Programa habitacional garante moradia digna e fortalece comunidades tradicionais em várias regiões do Estado
As obras do Programa Minha Casa Minha Vida Rural estão avançando em diferentes aldeias de Mato Grosso do Sul, levando moradia digna, segurança e estabilidade a centenas de famílias indígenas. O som das construções já faz parte do cotidiano de comunidades como a Aldeia Jaraguari, em Amambai, onde o levantamento das primeiras paredes representa a concretização de um sonho antigo: o direito à casa própria.
“Ver a casa sendo levantada diante dos olhos é um sonho antigo se concretizando. Aqui, vamos ter um lar firme, para criar nossos filhos com mais tranquilidade”, conta Regina Benites, moradora da aldeia.
Os trabalhos seguem em ritmo acelerado também na Aldeia Guassuti, em Aral Moreira, onde as casas já estão em fase final, com telhados instalados e acabamentos concluídos. Para o cacique Valdenir Gonçalves e sua esposa, Cibele Araújo, o momento é de alegria e gratidão.
“É a realização de um sonho para nossa família e para tantas outras. Agradecemos a todos os envolvidos por tornar isso realidade”, afirmou o cacique.
Em outras localidades, como as aldeias Tey Kue (Caarapó) e Limão Verde (Amambai), o cenário é o mesmo: obras adiantadas e expectativa alta para a entrega das unidades. “A gente vê a casa crescendo e sente que a espera valeu a pena. É o nosso futuro sendo levantado aqui”, diz Fátima, uma das beneficiárias.
Investimento e alcance
O programa tem transformado a vida de comunidades tradicionais em diversas regiões do Estado. Até o momento, já foram formalizados 1.259 contratos de construção na modalidade rural, representando investimentos superiores a R$ 119 milhões. As moradias beneficiam famílias de mais de 40 aldeias indígenas e quatro assentamentos rurais, distribuídos por diferentes municípios sul-mato-grossenses.
Na Aldeia Pirakua, em Bela Vista, as novas moradias representam mais do que um teto. Elas asseguram que as famílias possam permanecer em seus territórios, com infraestrutura adequada e respeito às tradições locais.
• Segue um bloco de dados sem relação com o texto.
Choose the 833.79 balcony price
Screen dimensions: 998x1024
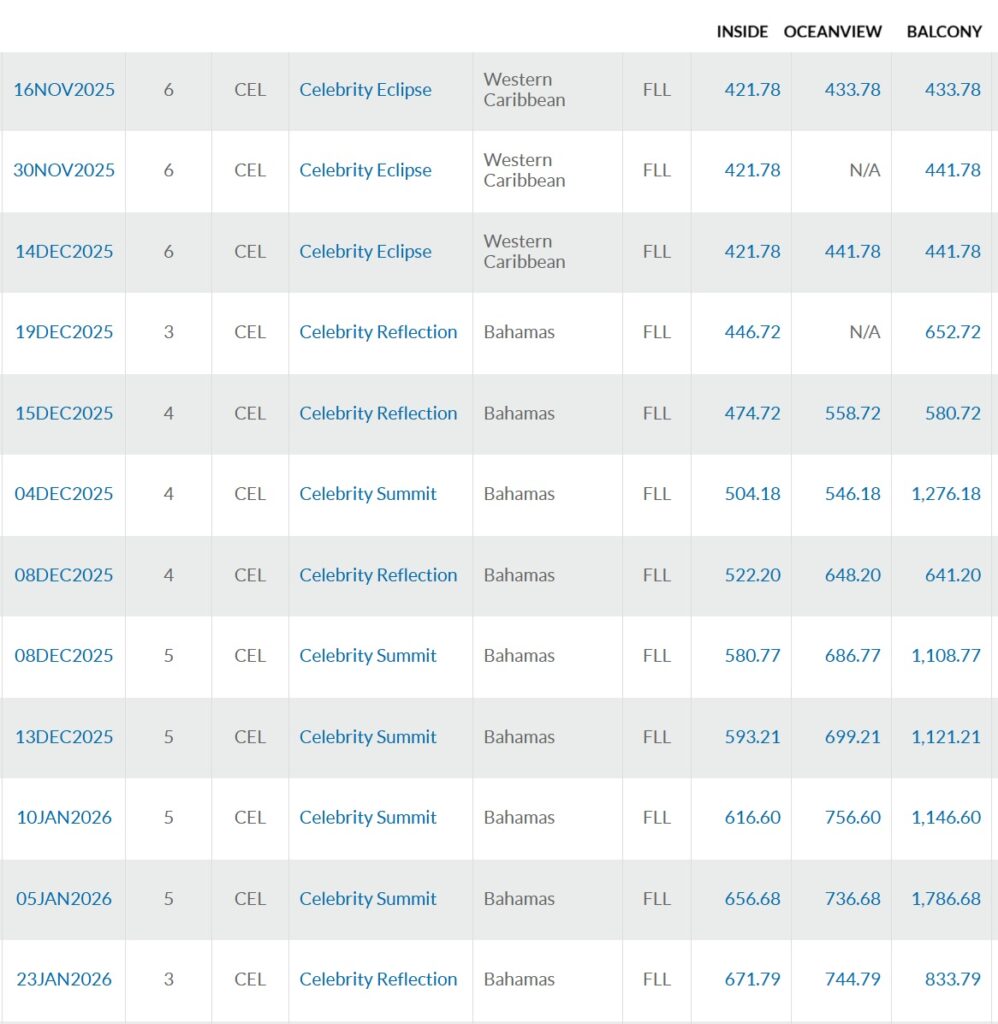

As casas são projetadas com atenção aos aspectos culturais e às condições climáticas da região, garantindo conforto e valorização do modo de vida indígena.
Política de pertencimento
De acordo com a diretora-presidente da Agehab (Agência de Habitação Popular de Mato Grosso do Sul), Maria do Carmo Avesani Lopez, o programa é uma das principais referências nacionais no atendimento às populações tradicionais e rurais.
“Essas moradias fortalecem os laços comunitários e culturais das aldeias, permitindo que as famílias permaneçam em seus territórios com dignidade. Não é apenas uma política de habitação, é uma política de pertencimento”, destacou.
Com frentes de trabalho espalhadas por todo o Estado, o Minha Casa Minha Vida Rural se consolida como uma política pública transformadora em Mato Grosso do Sul. Além de garantir o direito básico à moradia, o programa promove inclusão, resgata a dignidade e reafirma o compromisso com o desenvolvimento humano das comunidades indígenas.